Back to Templates

Automate Invoice Data Extraction with OCR.Space, GPT & Google Sheets

Created by

Created by: Supira Inc. || supira

Supira Inc.

Last update

Last update a day ago

Share


Overview

This template automates invoice processing for teams that currently copy data from PDFs into spreadsheets by hand. It is ideal for small businesses, back-office teams, accounting, and operations who want to reduce manual entry, avoid human error, and never miss a payment deadline. The workflow watches a structured Google Drive folder, performs OCR, converts the text into clean structured JSON with an LLM, and appends one row per invoice into Google Sheets. It preserves a link back to the original file for easy review and audit.

  • Designed for small businesses and back-office teams.
  • Eliminates manual typing and reduces errors.
  • Prevents missed due dates by centralizing data.
  • Works with monthly subfolders like "2025年10月分" (meaning "October 2025").
  • Keeps a Google Drive link to each invoice file.

How It Works

The workflow runs on a schedule, scans your Drive folder hierarchy, OCRs the PDFs/images, cleans the text, extracts key fields with an LLM, and appends a row to Google Sheets per invoice. Each step is modular so you can swap services or tweak prompts without breaking the flow.

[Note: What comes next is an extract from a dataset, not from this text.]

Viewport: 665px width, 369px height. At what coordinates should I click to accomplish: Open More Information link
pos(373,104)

  • Scheduled trigger runs on a recurring cadence.
  • Scan the parent folder in Google Drive.
  • Auto-detect the current-month folder (e.g., a folder named "2025年10月分" meaning "October 2025").
  • Download PDFs/images from the detected folder.
  • Extract text using the OCR.Space API.
  • Clean noise and normalize with a Code node.
  • Use an OpenAI model to extract invoice_date, due_date, client_name, line items, totals, and bank info to JSON.
  • Append one row per invoice to Google Sheets.

Requirements

Before you start, make sure you have access to the required services and that your Drive is organized into monthly subfolders so the workflow can find the right files.

  • n8n account.
  • Google Drive access.
  • Google Sheets access.
  • OCR.Space API key (set as <your_ocr_api_key>).
  • OpenAI / LLM API credential (e.g., <your_openai_credential_name>).
  • Invoice PDFs organized by month on Google Drive (e.g., folders like "2025年10月分").

Setup Instructions

Import the workflow, replace placeholder credentials and IDs with your own, and enable the schedule. You can also run it manually for testing. The parent-folder query and sheet ID must reflect your environment.

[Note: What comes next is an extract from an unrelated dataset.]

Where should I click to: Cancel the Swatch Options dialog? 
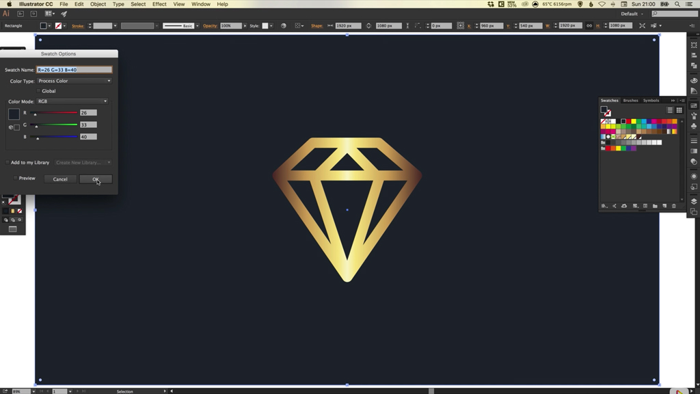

  • Replace <your_google_drive_credential_id> and <your_google_drive_credential_name> with your Google Drive Credential.
  • Adjust the parent folder search query to your invoice repository name.
  • Replace the Sheets document ID <your_google_sheet_id> with your spreadsheet ID.
  • Ensure your OpenAI credential <your_openai_credential_name> is selected.
  • Set your OCR.Space key as <your_ocr_api_key>.
  • Enable the Schedule Trigger after testing.

Customization

This workflow is easily extensible. You can adapt folder naming rules, enrich the spreadsheet schema, and expand the AI prompt to extract custom fields specific to your company. It also works beyond invoices, covering receipts, quotes, or purchase orders with minor changes.

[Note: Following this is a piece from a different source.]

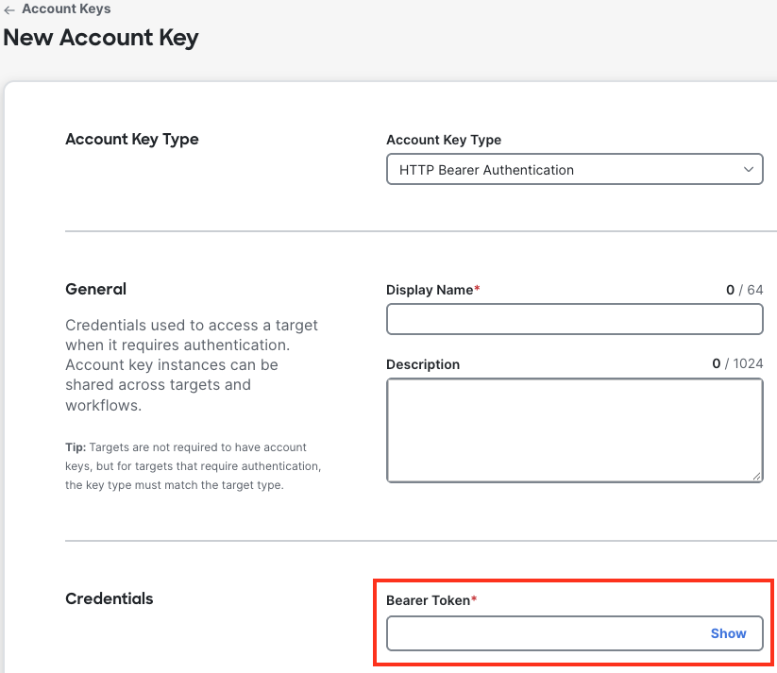Click the Tip text about target account keys
The image size is (777, 673).
tap(193, 466)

  • Change the monthly folder naming rule such as {{$now.setZone("Asia/Tokyo").format("yyyy年MM月")}}分 to match your convention.
  • Modify or extend Google Sheets column mappings as needed.
  • Tune the AI prompt to extract project codes, owner names, or custom fields.
  • Repurpose for receipts, quotes, or purchase orders.
  • Localize date formats and tax calculation rules to your standards.